▼▼▼

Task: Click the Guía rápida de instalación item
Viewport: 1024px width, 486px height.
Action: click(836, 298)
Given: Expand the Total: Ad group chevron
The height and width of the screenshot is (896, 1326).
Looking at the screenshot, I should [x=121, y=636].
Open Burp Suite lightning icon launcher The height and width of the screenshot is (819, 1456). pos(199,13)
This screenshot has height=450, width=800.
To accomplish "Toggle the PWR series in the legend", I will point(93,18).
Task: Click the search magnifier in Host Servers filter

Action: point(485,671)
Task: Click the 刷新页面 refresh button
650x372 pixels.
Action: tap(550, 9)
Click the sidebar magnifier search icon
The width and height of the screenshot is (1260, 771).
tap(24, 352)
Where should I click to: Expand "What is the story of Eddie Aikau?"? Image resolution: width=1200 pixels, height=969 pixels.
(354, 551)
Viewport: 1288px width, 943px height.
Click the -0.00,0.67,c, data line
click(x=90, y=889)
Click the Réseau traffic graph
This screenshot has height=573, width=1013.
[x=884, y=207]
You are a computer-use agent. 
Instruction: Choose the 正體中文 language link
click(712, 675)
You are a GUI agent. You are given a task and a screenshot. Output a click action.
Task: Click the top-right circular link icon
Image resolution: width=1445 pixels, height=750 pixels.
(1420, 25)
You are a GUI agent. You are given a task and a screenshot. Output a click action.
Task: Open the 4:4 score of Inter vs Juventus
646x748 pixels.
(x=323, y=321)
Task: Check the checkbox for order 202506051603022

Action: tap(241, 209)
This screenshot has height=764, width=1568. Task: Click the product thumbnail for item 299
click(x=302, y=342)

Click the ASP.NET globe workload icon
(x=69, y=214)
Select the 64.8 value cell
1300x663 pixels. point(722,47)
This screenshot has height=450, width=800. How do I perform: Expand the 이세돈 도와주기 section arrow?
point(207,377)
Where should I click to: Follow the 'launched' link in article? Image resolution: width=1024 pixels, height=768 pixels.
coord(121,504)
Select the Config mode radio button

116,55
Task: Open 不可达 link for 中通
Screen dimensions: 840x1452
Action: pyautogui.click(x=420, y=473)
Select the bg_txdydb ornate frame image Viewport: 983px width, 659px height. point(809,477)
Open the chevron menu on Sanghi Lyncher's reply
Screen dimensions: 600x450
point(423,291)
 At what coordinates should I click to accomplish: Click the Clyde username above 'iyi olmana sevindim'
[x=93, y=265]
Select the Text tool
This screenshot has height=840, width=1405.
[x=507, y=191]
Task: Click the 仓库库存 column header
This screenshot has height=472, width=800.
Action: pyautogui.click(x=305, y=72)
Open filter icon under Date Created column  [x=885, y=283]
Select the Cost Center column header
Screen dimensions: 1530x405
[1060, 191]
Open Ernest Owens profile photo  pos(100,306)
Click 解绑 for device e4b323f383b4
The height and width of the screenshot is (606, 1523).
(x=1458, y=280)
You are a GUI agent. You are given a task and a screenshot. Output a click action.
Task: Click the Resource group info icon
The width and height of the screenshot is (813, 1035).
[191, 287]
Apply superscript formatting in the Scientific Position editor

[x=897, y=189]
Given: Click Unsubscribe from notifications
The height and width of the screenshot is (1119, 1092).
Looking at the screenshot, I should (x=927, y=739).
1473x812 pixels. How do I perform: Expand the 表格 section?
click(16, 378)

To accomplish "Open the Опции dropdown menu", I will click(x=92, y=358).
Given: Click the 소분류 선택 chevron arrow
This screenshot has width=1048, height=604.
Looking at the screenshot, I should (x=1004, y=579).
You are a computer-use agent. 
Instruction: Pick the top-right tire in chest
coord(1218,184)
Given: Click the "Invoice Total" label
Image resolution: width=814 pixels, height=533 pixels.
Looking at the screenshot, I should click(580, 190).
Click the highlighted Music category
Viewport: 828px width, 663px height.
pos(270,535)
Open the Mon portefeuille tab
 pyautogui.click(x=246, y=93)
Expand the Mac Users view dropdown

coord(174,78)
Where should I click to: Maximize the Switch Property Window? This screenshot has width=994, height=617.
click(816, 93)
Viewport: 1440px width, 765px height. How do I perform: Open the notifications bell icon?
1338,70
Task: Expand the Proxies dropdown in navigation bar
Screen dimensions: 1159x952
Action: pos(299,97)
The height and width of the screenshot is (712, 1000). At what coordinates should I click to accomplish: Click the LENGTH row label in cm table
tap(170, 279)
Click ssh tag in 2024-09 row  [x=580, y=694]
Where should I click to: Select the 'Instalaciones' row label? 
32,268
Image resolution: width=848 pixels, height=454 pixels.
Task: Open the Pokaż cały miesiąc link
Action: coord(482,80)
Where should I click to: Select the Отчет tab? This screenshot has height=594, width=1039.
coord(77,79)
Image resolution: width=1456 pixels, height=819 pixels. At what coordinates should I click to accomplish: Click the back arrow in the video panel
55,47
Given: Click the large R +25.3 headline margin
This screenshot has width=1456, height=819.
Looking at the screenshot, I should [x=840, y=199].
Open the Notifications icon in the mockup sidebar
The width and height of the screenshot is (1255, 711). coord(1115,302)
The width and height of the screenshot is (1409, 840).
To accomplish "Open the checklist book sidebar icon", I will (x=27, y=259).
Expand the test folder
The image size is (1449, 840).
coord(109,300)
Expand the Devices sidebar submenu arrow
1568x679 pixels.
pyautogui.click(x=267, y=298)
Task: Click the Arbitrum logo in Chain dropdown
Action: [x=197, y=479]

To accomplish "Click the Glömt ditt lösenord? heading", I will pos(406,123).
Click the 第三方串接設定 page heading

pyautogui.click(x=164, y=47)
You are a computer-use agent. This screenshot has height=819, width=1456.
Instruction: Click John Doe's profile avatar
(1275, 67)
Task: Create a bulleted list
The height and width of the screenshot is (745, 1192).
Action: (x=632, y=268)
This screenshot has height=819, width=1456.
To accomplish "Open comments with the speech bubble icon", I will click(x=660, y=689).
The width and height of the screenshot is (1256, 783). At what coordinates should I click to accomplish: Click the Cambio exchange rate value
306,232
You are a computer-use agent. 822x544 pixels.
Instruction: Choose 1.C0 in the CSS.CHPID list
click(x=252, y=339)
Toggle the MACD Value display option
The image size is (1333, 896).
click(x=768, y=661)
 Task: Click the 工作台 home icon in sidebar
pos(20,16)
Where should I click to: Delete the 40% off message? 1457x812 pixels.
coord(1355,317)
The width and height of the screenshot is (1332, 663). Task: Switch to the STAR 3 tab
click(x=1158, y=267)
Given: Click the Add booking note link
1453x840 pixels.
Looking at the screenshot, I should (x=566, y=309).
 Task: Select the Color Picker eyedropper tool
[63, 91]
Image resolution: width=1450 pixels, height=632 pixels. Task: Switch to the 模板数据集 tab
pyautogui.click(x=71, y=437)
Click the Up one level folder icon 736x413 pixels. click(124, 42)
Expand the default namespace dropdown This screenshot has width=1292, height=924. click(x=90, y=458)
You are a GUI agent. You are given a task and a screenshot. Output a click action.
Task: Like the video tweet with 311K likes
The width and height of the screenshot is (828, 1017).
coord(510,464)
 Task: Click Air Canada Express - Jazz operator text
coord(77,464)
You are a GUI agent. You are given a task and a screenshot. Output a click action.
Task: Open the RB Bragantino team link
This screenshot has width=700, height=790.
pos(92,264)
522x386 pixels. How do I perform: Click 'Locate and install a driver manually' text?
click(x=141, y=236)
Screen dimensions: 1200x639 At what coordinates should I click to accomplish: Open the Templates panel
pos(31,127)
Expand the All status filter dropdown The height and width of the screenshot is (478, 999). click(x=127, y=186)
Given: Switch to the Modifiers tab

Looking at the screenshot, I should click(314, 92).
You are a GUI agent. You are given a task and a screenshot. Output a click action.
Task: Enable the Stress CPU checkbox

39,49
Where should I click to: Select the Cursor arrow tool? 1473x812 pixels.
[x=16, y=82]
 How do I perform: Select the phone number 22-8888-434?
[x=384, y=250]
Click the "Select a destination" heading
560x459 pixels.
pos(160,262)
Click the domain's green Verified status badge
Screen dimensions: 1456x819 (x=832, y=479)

▲▲▲

> [CHALLENGE]
Reproduce the lines from the one with "This screenshot has height=764, width=1568." through the one with "[x=897, y=189]", both included, substituting "glyph" for each "icon" and leaving everything else unchanged.

> [FULL ANSWER]
This screenshot has height=764, width=1568. Task: Click the product thumbnail for item 299
click(x=302, y=342)

Click the ASP.NET globe workload glyph
(x=69, y=214)
Select the 64.8 value cell
1300x663 pixels. point(722,47)
This screenshot has height=450, width=800. How do I perform: Expand the 이세돈 도와주기 section arrow?
point(207,377)
Where should I click to: Follow the 'launched' link in article? Image resolution: width=1024 pixels, height=768 pixels.
coord(121,504)
Select the Config mode radio button

116,55
Task: Open 不可达 link for 中通
Screen dimensions: 840x1452
Action: pyautogui.click(x=420, y=473)
Select the bg_txdydb ornate frame image Viewport: 983px width, 659px height. point(809,477)
Open the chevron menu on Sanghi Lyncher's reply
Screen dimensions: 600x450
point(423,291)
 At what coordinates should I click to accomplish: Click the Clyde username above 'iyi olmana sevindim'
[x=93, y=265]
Select the Text tool
This screenshot has height=840, width=1405.
[x=507, y=191]
Task: Click the 仓库库存 column header
This screenshot has height=472, width=800.
Action: pyautogui.click(x=305, y=72)
Open filter glyph under Date Created column  [x=885, y=283]
Select the Cost Center column header
Screen dimensions: 1530x405
[1060, 191]
Open Ernest Owens profile photo  pos(100,306)
Click 解绑 for device e4b323f383b4
The height and width of the screenshot is (606, 1523).
(x=1458, y=280)
You are a GUI agent. You are given a task and a screenshot. Output a click action.
Task: Click the Resource group info glyph
The width and height of the screenshot is (813, 1035).
[191, 287]
Apply superscript formatting in the Scientific Position editor

[x=897, y=189]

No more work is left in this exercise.